60. I also consider, like Arden LJ, that, even had either part of our above conclusion been otherwise, Mrs Condron's delay in bringing a challenge to the first three permissions might very well have precluded a grant of permission to apply for judicial review of them (and have precipitated a discretionary rejection of any application for judicial review of the fourth permission, if prosecuted alone). Mr Wolfe relies on the fact that the first three permissions were subject to conditions which required the approval of detailed plans referable to a few discrete areas of the proposed works (such as drainage) and that such plans had not even been submitted for approval at the time of issue of the application for judicial review, with the result that (so he says) the first three permissions did not, at that stage, constitute development consents. Mr Wolfe then cites the decision of the Court of Justice in Wells v. Secretary of State for Transport, Local Government and the Regions C-201/02 for the proposition that the subsequent approval of further matters required by conditions attached to a planning consent is itself capable of constituting a development consent. But the effect of the decision in Wells was explained in R (Barker) Bromley LBC (SOS for Communities and Local Government, intervener) [2006] UKHL 52, [2007] 1 AC 470. In some cases it may not become apparent until that final stage of approval of reserved matters that the project is likely to have significant effects on the environment and that the development is therefore "EIA development" within the meaning of Regulation 2(1): per Lord Hope at [24]. Had the present been such a case, there would have been no relevant delay on the part of Mrs Condron. But it is not such a case: for Mr Wolfe did not and could not argue that the specified matters of which approval remained outstanding pursuant to the three permissions had any potential significance in environmental terms. Had there been any need for an EA, it would have been apparent at the time up to when the permissions were first granted.

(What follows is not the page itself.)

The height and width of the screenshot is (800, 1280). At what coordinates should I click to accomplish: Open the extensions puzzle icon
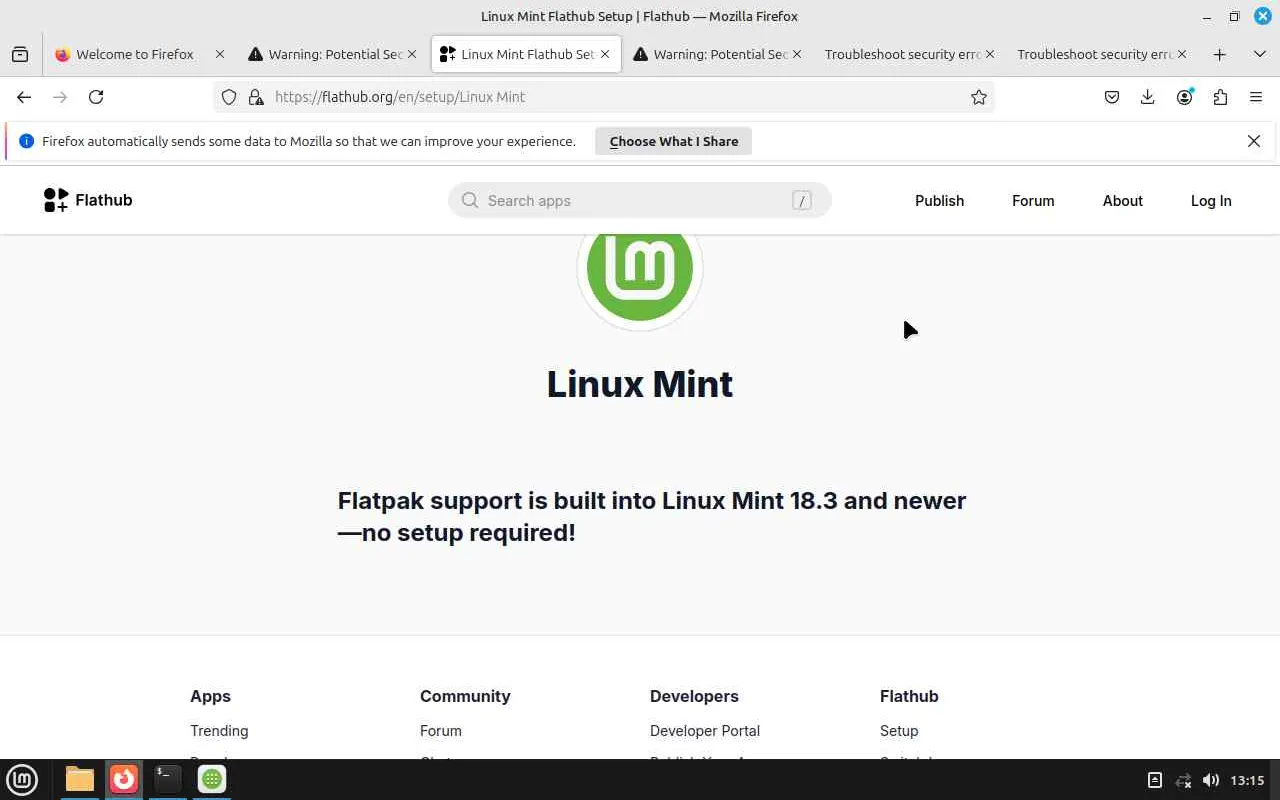tap(1220, 97)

61. But the main purpose of my short judgment is, with respect to Arden LJ, to dissociate myself from her suggestion, at [44] and [51], that there may be an inherent conflict within the decision of the Court of Justice in Wells. In Barker Lord Hope made no such suggestion; nor did counsel appearing before us. Arden LJ suggests that the inconsistency is between [59 - 61] of the decision in Wells, which she cites at [43] above, and [62 - 67], which she cites at [44] above. For my part, I detect no sign of inconsistency between the court's statement in the first set of paragraphs that, on the facts of that case (not fully presented), the pendency of reserved matters saved the application from defeat on grounds of delay and its delphic utterances in the second set of paragraphs about the extent of the remedial obligation placed upon States by Directive 85/337/EEC in relation to projects already implemented which are later seen to have required an EA.
Mr Justice Henderson:

62. Since it is unnecessary to our decision to do so, and since the decision of the Court of Justice in Wells seems to me to give rise to several potential difficulties of interpretation, only some of which have been resolved by the House of Lords in Barker, I prefer to express no view on the question whether there may be an internal inconsistency in the judgment of the Court of Justice in that case. Subject to that observation, I agree with the reasoning and conclusion of Arden LJ. I also agree with paragraphs 57 and 58 of the judgment of Wilson LJ.